Tally the lines of the records that contain the string "width", treating case as significant, and give only the number.

▶ **Records excerpted from a collection**

════════════════════

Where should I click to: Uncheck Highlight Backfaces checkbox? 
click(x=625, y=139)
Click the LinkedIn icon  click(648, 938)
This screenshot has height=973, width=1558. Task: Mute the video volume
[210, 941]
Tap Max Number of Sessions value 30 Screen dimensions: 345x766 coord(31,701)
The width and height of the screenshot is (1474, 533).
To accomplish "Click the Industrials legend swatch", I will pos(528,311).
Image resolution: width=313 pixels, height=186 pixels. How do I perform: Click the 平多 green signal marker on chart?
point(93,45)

════════════════════

▶ **SOLUTION**
3